Although unrecognized by any government, Kurdish self-rule has already come to Ras al-Ain, Kocher said in an interview. A civil marriage law, the first in the Middle East, and a ban on polygamy have been adopted.
Comment: The YPG at Ras al-Ain reportedly has 30,000 fighters that they can bring to the fight against the Islamists. If this force lives up to its bluster, the Western coalition would owe it a lot.
The key feature of the YPG's terms is that the Kurdish state it envisions would include Kurdish regions in multiple states, similar in concept to the claims of ISIL.
At Kobani. On Wednesday,Kurdish and Syrian fighters in Kobani recaptured a hill that overlooks an important terrorist supply route. After continuous fighting that started on Monday, the fighters - which include soldiers from the People's Protection Units (YPG), Iraqi Kurdish Peshmerga and the Free Syrian Army - have taken back a strategic part of Mashta al-Nur, a hill which overlooks Kobani.

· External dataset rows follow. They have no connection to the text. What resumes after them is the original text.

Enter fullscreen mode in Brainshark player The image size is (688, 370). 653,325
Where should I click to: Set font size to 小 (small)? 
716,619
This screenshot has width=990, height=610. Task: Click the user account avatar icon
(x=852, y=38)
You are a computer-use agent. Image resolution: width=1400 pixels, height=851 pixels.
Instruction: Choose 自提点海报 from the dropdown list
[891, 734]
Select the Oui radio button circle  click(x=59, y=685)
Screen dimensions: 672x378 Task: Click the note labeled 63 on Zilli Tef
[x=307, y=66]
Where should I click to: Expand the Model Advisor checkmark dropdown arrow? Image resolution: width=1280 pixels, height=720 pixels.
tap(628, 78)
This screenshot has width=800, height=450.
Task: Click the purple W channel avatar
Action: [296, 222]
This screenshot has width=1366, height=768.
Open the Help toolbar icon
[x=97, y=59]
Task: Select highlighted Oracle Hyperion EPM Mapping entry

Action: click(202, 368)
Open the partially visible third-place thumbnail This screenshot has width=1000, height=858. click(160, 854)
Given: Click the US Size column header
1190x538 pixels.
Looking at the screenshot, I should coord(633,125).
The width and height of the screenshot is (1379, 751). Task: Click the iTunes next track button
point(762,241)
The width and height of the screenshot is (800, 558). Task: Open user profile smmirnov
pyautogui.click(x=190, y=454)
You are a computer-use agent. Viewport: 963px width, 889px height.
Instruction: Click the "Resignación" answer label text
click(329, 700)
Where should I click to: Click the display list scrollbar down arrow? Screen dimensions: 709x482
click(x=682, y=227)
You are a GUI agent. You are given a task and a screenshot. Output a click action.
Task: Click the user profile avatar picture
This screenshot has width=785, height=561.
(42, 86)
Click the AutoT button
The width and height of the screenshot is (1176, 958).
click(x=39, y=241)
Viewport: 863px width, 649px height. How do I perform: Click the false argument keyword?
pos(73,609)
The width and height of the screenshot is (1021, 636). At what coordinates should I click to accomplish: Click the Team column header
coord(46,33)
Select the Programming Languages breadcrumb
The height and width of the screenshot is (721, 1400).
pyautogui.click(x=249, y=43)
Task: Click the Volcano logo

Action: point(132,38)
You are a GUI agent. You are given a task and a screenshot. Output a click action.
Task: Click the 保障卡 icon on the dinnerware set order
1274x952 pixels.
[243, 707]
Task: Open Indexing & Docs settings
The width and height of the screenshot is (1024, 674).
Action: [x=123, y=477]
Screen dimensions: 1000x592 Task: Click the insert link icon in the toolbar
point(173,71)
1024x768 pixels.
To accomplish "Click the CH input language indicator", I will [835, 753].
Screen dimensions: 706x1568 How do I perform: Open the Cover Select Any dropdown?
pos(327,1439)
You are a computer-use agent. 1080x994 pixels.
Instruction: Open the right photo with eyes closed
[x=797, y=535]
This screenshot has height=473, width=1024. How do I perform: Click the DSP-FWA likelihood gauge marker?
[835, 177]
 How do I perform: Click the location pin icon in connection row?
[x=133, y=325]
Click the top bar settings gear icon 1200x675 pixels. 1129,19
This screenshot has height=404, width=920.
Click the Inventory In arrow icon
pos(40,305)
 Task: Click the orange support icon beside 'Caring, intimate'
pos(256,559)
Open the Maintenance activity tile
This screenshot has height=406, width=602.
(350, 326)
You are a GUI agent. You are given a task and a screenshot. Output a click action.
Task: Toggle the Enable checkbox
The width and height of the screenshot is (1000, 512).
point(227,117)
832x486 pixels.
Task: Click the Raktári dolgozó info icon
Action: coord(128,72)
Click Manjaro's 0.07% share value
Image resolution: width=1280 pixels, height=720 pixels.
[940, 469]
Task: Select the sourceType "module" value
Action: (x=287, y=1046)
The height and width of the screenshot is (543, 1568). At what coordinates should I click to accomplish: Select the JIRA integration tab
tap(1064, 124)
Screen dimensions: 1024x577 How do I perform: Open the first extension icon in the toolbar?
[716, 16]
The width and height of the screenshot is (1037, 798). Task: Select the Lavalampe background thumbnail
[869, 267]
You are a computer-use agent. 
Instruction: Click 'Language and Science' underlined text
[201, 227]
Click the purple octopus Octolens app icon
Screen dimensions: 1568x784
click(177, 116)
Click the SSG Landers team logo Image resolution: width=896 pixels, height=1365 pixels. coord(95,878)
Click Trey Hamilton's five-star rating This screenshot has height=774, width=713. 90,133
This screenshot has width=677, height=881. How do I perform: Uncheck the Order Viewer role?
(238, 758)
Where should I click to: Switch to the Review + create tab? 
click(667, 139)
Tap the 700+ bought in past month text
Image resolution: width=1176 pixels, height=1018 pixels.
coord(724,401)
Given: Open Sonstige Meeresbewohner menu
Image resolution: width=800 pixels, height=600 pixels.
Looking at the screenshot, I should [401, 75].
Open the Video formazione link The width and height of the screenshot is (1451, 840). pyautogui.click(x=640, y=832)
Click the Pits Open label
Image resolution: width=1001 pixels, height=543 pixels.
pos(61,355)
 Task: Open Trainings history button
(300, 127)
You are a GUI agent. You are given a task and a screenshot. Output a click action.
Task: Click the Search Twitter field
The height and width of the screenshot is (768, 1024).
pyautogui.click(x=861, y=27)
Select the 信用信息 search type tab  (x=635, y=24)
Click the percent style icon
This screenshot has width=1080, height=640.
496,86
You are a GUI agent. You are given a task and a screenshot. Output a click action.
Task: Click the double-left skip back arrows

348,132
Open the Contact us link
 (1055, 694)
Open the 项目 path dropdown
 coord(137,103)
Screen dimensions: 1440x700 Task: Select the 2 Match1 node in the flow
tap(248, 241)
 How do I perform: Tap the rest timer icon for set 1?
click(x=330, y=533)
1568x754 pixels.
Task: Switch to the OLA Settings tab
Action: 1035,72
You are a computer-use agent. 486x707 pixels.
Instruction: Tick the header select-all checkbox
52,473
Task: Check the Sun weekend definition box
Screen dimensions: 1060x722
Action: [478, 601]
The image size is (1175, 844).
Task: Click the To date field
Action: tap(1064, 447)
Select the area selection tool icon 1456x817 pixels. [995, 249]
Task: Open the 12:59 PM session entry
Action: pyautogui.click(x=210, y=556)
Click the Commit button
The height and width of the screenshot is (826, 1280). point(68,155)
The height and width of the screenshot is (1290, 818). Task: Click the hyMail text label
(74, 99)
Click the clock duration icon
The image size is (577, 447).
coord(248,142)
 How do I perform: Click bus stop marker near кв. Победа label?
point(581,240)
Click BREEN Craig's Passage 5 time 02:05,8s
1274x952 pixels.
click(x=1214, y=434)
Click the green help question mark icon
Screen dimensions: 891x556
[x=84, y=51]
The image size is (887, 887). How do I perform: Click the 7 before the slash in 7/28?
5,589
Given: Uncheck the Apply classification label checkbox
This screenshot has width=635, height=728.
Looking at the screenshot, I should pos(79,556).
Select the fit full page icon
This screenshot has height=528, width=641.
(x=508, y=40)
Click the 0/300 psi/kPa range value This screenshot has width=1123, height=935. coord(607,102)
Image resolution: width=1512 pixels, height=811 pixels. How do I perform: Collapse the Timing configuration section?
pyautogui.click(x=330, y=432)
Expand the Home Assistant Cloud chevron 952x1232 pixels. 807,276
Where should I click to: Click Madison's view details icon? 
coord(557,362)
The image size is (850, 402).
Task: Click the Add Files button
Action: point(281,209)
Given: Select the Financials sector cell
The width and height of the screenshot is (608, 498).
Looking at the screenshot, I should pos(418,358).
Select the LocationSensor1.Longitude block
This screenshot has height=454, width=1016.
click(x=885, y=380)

Comment: Interdiction of the Islamists' supply route could be one of the few significant achievements of the past 50 days of fighting at Kobani, second only to the fact that the fight continues. Control of Kobani itself remains divided.
A Kurdish homeland must be considered one of the prices of defeating the Islamic State of Iraq and the Levant, if the Kurds make the critical difference in the outcome of the fighting..
Syria-Islamic State of Iraq and the Levant (ISIL)-Jabhat al-Nusra: On 2 November, leaders from ISIL and the al-Qaida-affiliated al Nusra Front plus five other terrorist groups agreed to stop fighting each other and to join forces in fighting their opponents. The meeting among seven top militant leaders took place in a town west of Aleppo.
Comment: There probably is less here than meets the eye and ear. The announced meeting appears to be primarily a propaganda stunt in reply to the US announcement of intensified air attacks plus possible introduction of combat forces. The more extreme Islamist groups have fought each other over control of territory, but they also have cooperated locally in attacks against more moderate anti-Baathist fighting groups and against the Baathist government's forces.
The agreement appears to elevate and sanction the local cooperation that has been longstanding, depending on the location. Nevertheless, the differences among these groups exceed by far the areas of agreement.
Burkina Faso: The military leadership said on Thursday that it agreed to a blueprint for a transition to civilian rule. Military government leader Lieutenant Colonel Zida told the press that, "The army is okay with the transition charter….We have come to an agreement on the structure and even the organs of the transition….Now we are discussing who to appoint where."
Zida said that the posts of president and the head of the interim parliament would go to civilians.
According to press accounts, the transition blueprint stipulates that the transitional president would be a civilian, who would name a prime minister to form a cabinet of 25 members.
The speaker of the interim parliament, the National Transition Council (CNT), will be a civilian "elected by his peers" and not a soldier as the army had previously demanded. It would include 25 opposition members, 25 from civil society, 15 military figures and 10 supporters of former President Compaore. The body would also be empowered to pass laws.
According to the draft, no members of the transitional regime would be allowed to stand in the next elections.
Comment: The Burkinabe military appears to be following the guidelines for a swift return to civilian government specified by the African heads of state who visited Ouagadougou on 5 November. Nevertheless, the military government has not stated a target date for the elections or the final transfer of power. It might yet renege.